Extracted data entries
◇ ◇ ◇
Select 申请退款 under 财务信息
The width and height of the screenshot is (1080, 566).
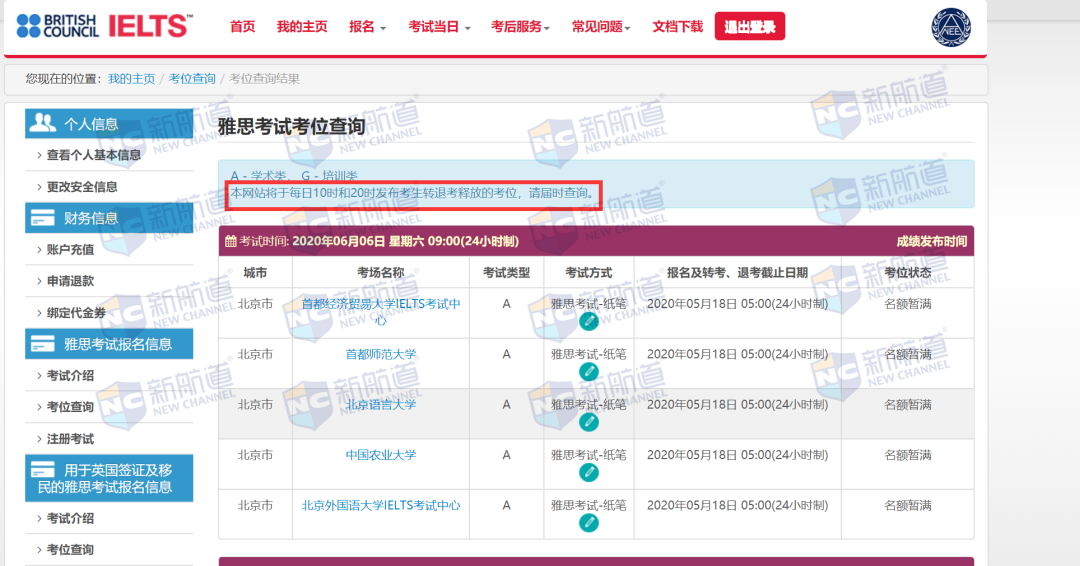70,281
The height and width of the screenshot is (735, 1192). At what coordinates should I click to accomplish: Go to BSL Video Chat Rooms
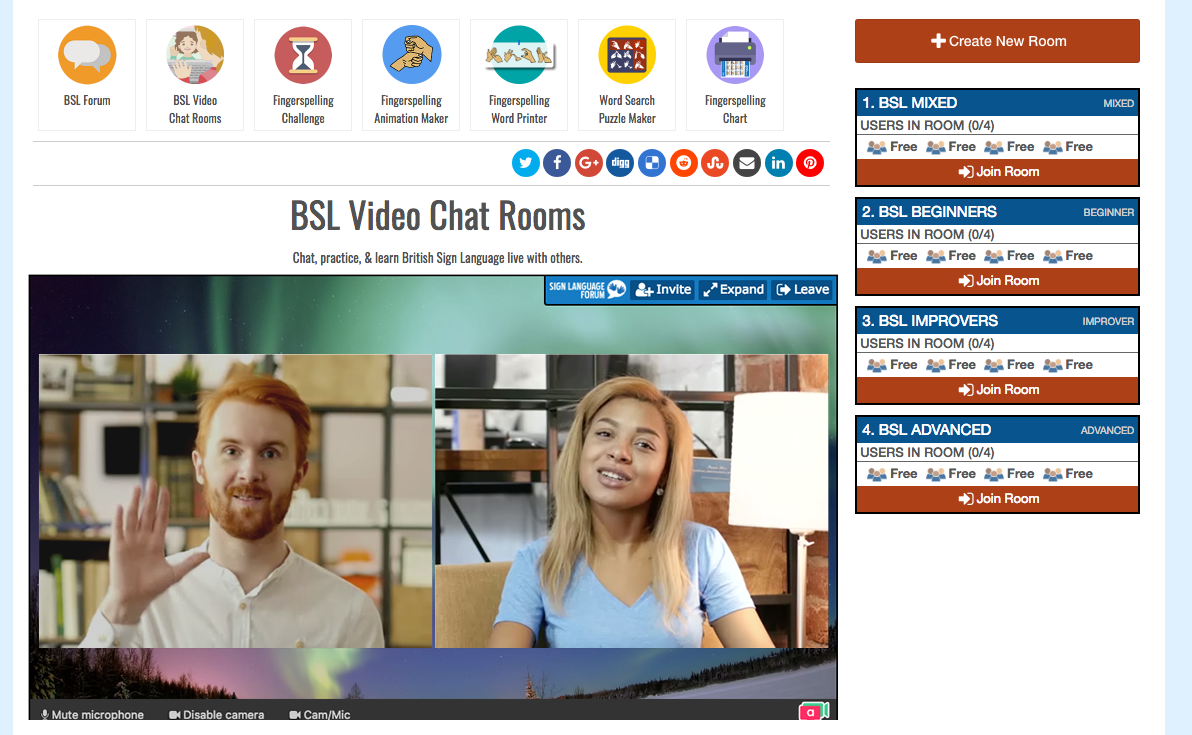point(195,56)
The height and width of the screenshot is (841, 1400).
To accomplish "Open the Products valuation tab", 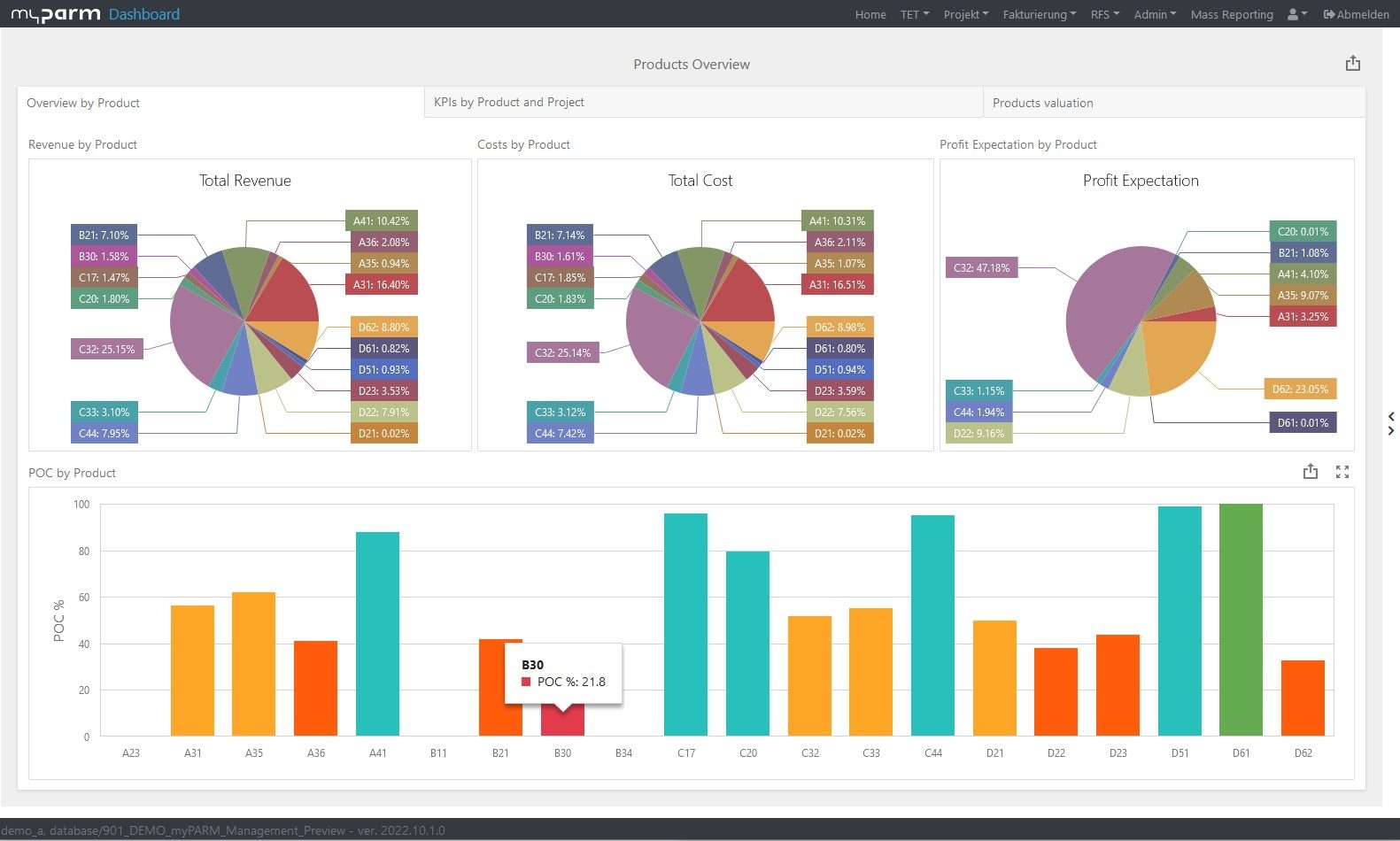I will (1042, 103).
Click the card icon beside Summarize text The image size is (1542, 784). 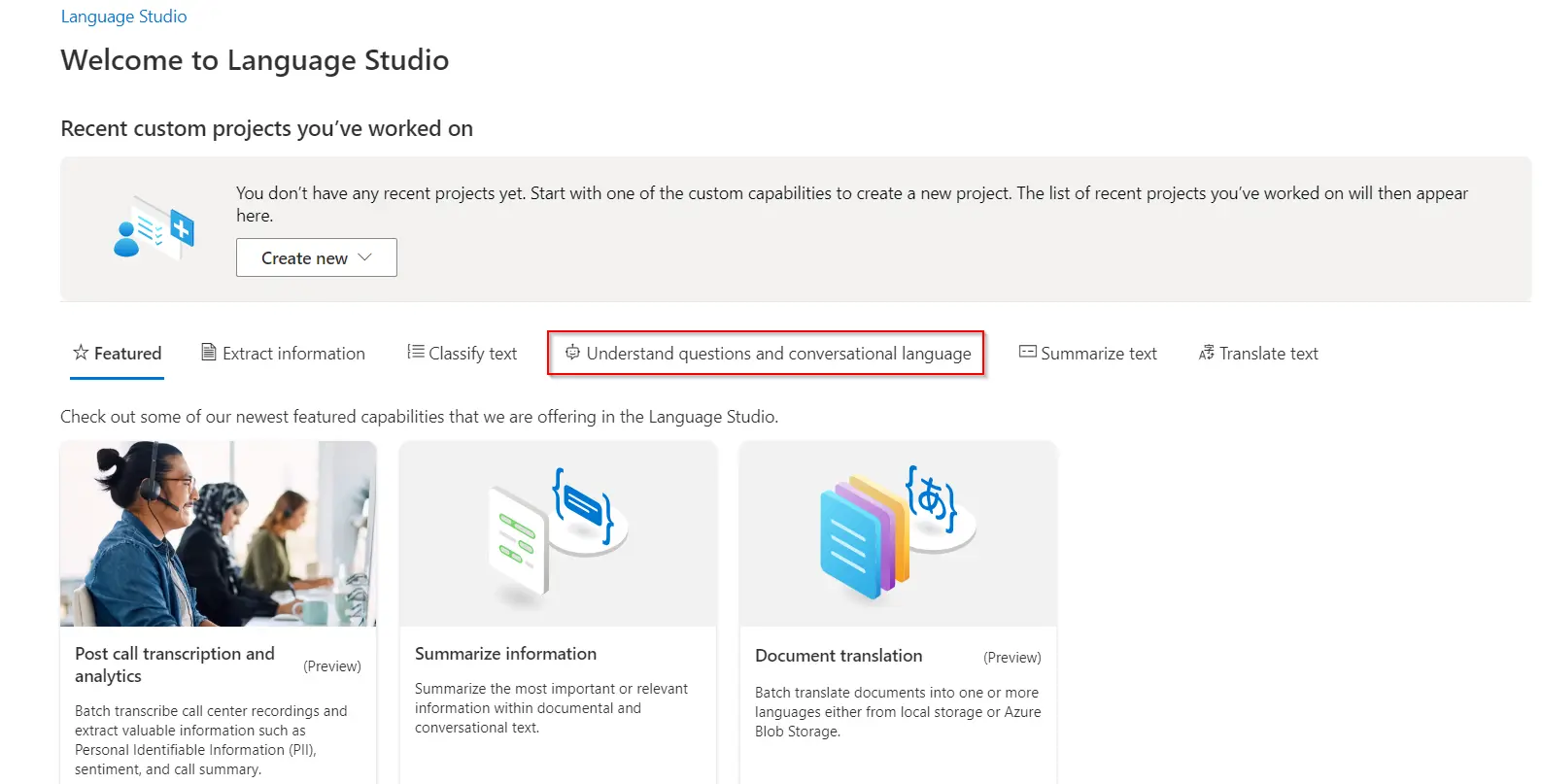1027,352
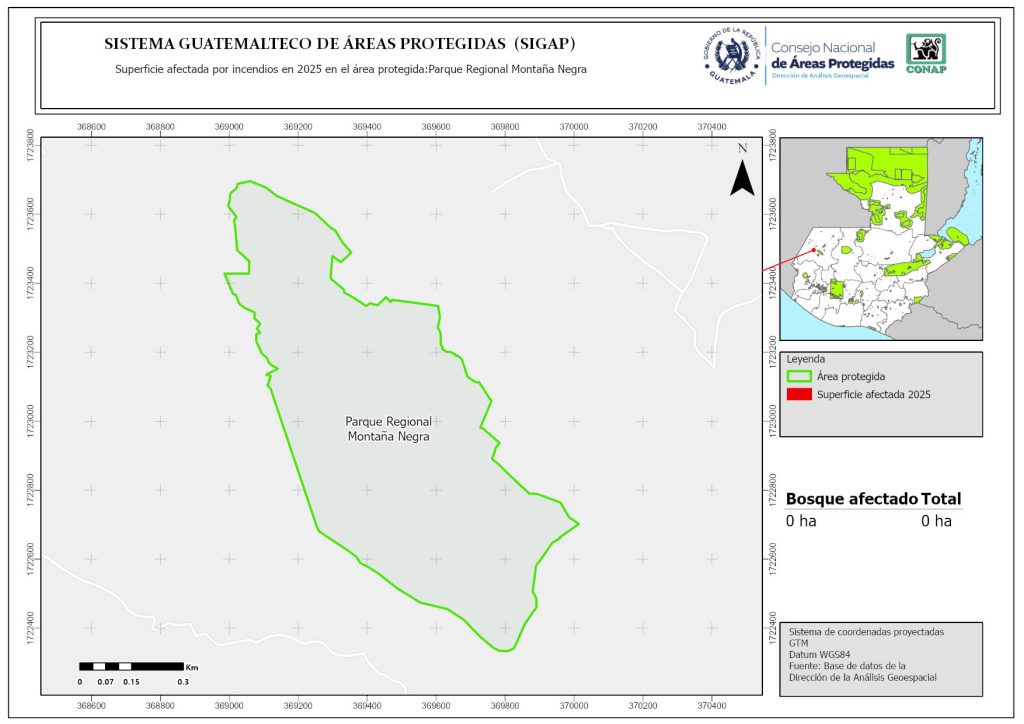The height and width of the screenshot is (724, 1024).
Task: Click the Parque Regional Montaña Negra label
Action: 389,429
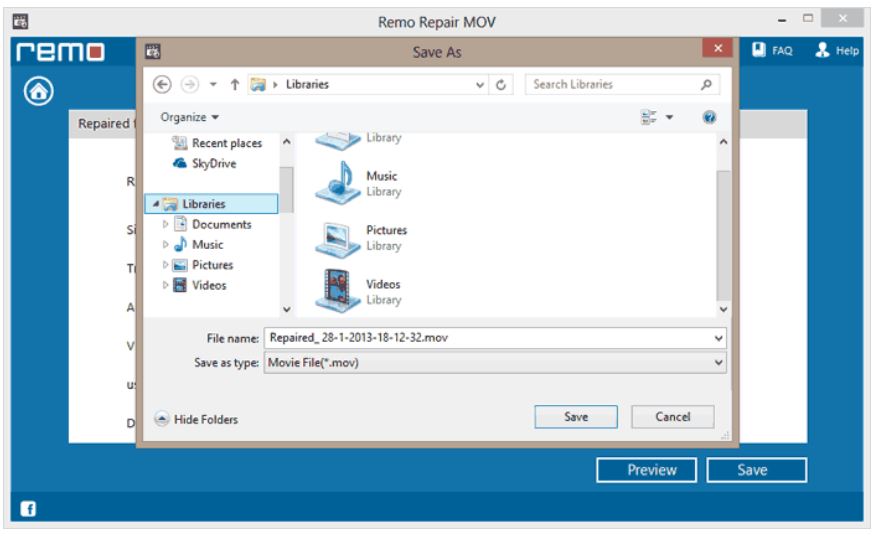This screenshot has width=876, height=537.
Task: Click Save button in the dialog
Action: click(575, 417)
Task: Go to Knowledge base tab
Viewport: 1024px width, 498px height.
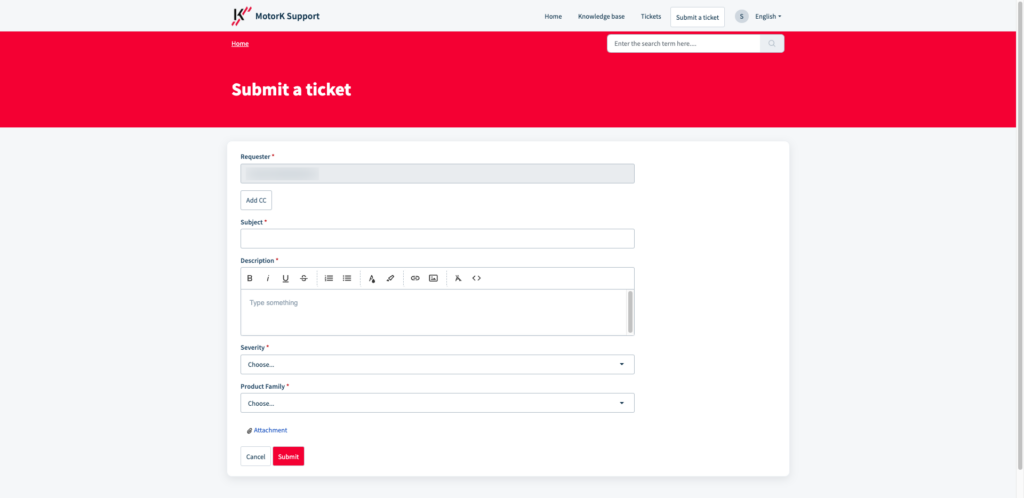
◇ ◇ ◇
**Task to complete**
Only the lines from the one holding "Task: Go to Knowledge base tab" to the last line of the entries above should be printed, exactly as they appear and with no pictures.

**Answer below**
Task: Go to Knowledge base tab
Viewport: 1024px width, 498px height.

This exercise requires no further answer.